The exact mechanism of spontaneous TLS is uncertain. Release of intracellular metabolites due to rapid tumor necrosis was suggested to play a role for development of spontaneous acute TLS Citation[13]. Acute TLS is one of the most significant cause of acute renal failure (ARF) in cancer patients. ARF that results from acute TLS is usually oligoanuric and is multifactorial in etiology Citation[1]. The most important cause of ARF is presipitation of uric acid in the tubulus of kidney due to hyperuricemia caused by increased turnover of nucleic acids Citation[16]. Hyperphoshatemia contributes to renal failure by deposition of calcium phosphate complex in the renal interstitium Citation[1], Citation[16]. Our patient presented with non-oliguric ARF with extreme hyperuricemia and hyperphosphatemia. Diagnosis of spontaneous acute TLS that results from ALL was made as there was no contributing factor for development of renal failure.

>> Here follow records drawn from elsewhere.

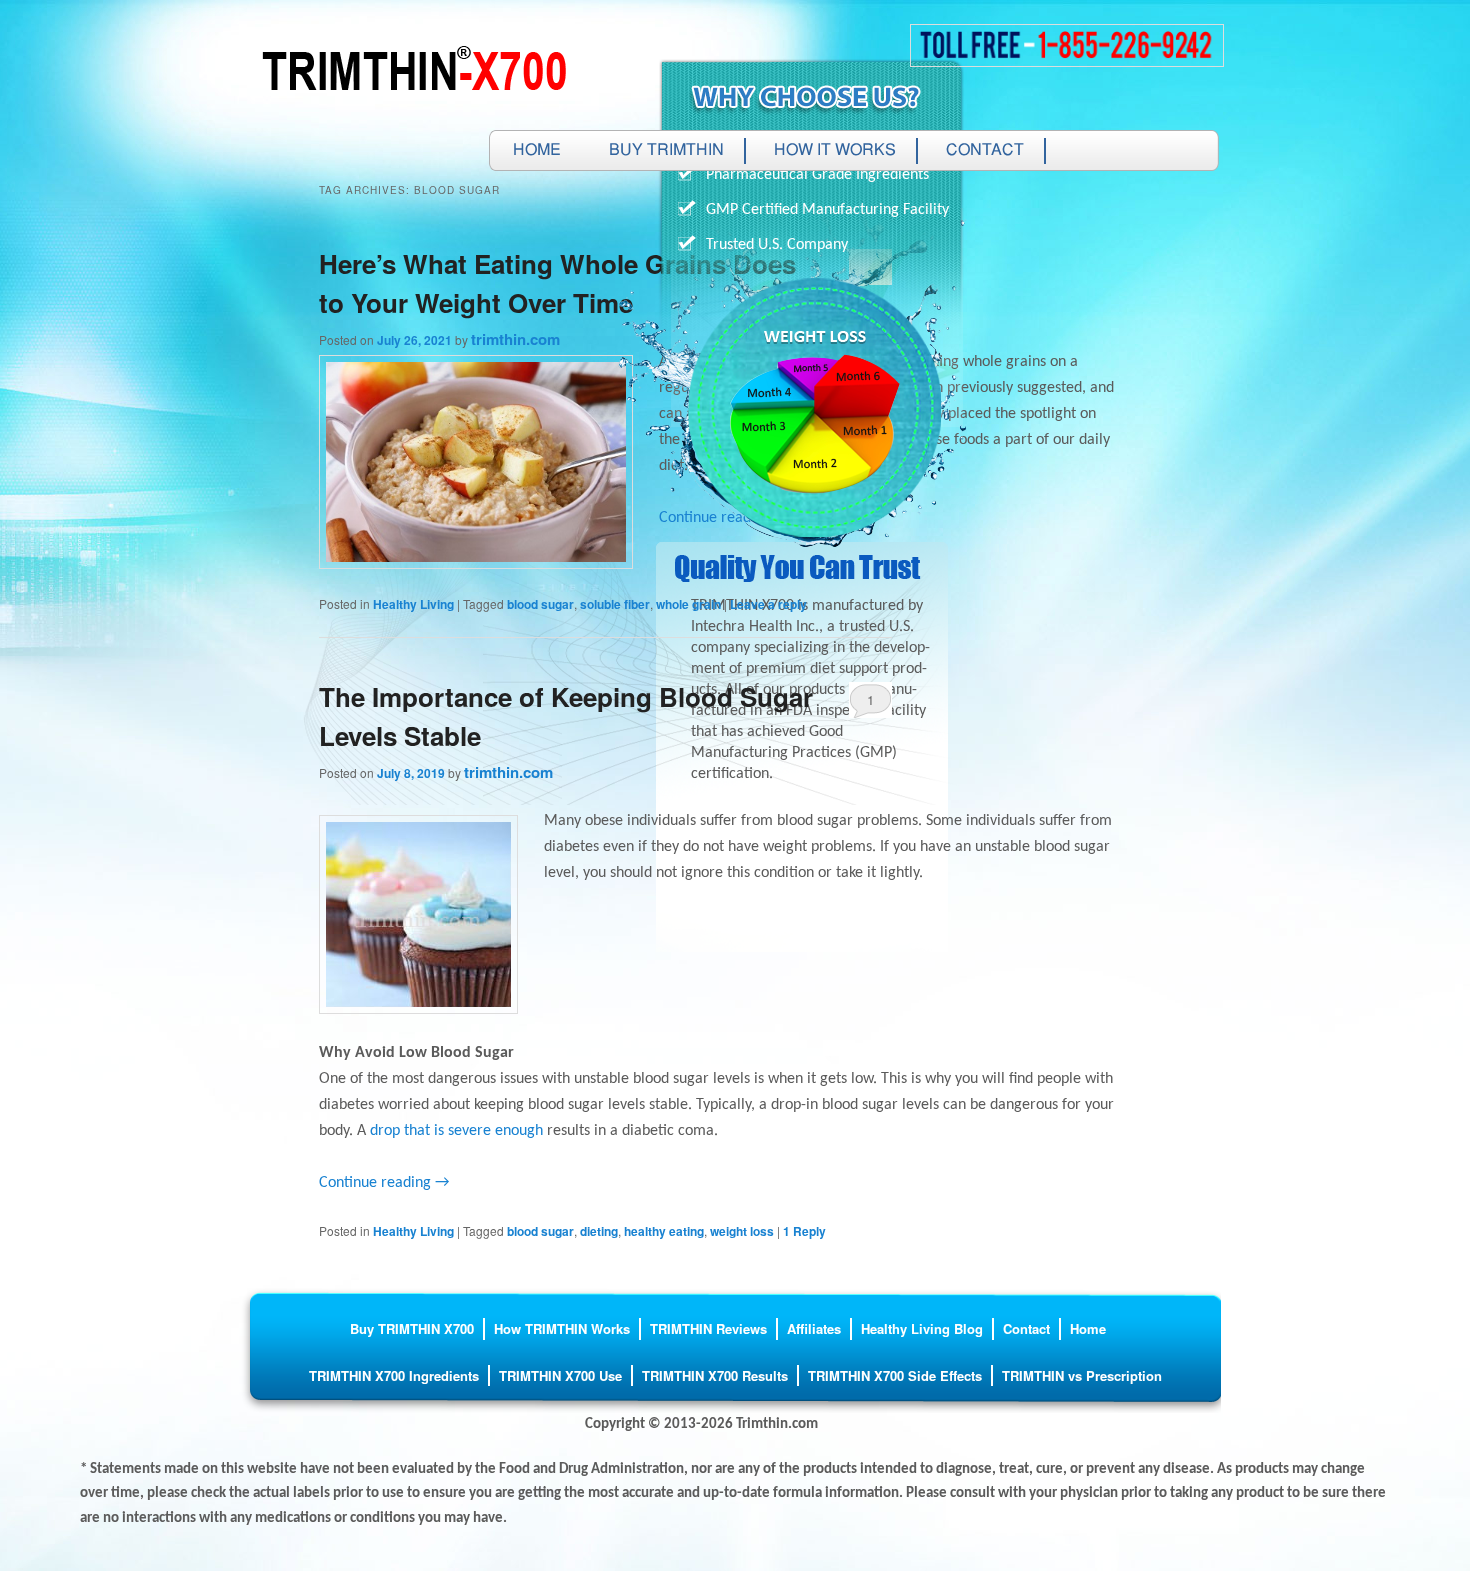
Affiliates (814, 1328)
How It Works (835, 151)
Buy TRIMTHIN (666, 151)
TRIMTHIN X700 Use (560, 1375)
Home (537, 151)
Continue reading (384, 1183)
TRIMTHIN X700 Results (715, 1375)
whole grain (688, 604)
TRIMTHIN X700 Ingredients (394, 1375)
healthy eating (664, 1231)
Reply (804, 1231)
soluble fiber (615, 604)
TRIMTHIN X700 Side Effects (895, 1375)
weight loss (742, 1231)
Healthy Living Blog (922, 1328)
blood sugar (540, 604)
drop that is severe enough (456, 1131)
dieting (599, 1231)
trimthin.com (515, 339)
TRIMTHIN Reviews (708, 1328)
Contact (985, 151)
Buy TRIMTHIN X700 (412, 1328)
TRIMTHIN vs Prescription (1082, 1375)
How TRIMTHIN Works (562, 1328)
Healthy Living (413, 604)
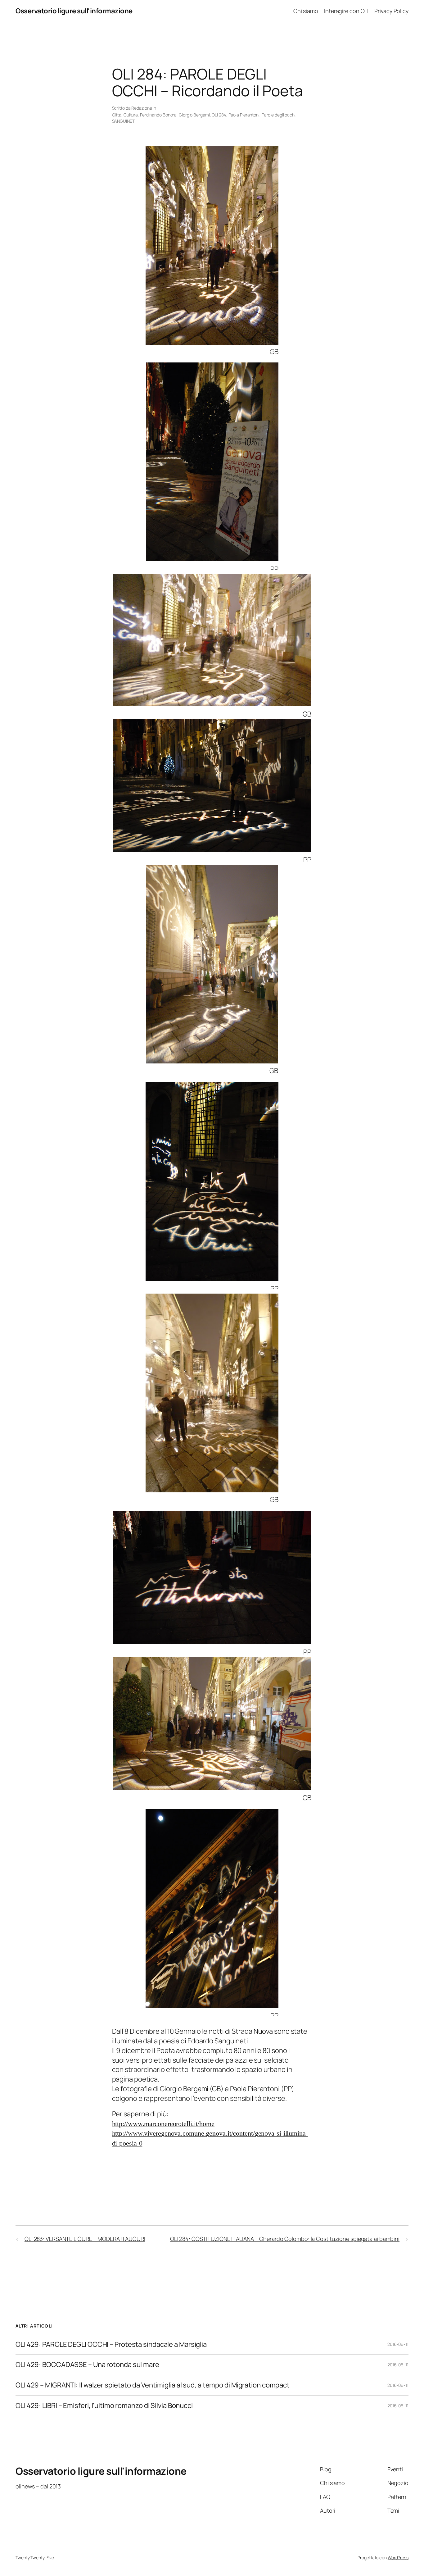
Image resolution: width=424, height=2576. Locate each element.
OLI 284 (219, 115)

Finally ALL presenting with acute spontaneous TLS is very rare. Since acute TLS is a medical emergency with a high mortality rate, early recognition and prevention especially in the patients at high risk for this syndrome is essential. Patients with acute TLS must be treated with aggressive intravenous hydration with saline fluids and loop diuretics to maintain adequate urine output Citation[1], Citation[16]. A xanthine oxidase inhibitor, allopurinol, should be added to lower plasma uric acid concentration Citation[1], Citation[4], Citation[16]. Rasburicase, a new recombinant form of urate oxidase, is a safe and more effective drug than allopurinol in patients at highest risk for TLS because of its rapid onset of action, lack of need for urine alkalinization and a satisfactory safety profile Citation[20]. Hemodialysis should be administered to control life-threatening hyperkalemia or volume overload in patients who have persistent oliguria despite aggresssive hydration Citation[4]. Hemodialysis may be needed to remove excess uric acid in patients whom diuresis could not be maintained following adequate volume expansion Citation[16]. Our patient was in non-oliguric ARF and was treated initially with aggresssive intravenous hydration and allopurinol. Rasburicase could not be adminestered because of unavailability of drug in Turkey. Hemodialysis was not required because there was no life-threatening hyperkalemia or volume overload and uricacid level and electrolite abnormalities were controlled with initial supportive therapy. After her renal functions and electrolytes improved, chemotherapy was initiated.

In conclusion, acute spontaneous TLS before initiation of chemotherapy in patients with ALL is extremely rare. The exact mechanisms for development of this syndrome in our patient are uncertain. Early recognition and prompt management may improve short-term outcome in patients at high risk for this syndome.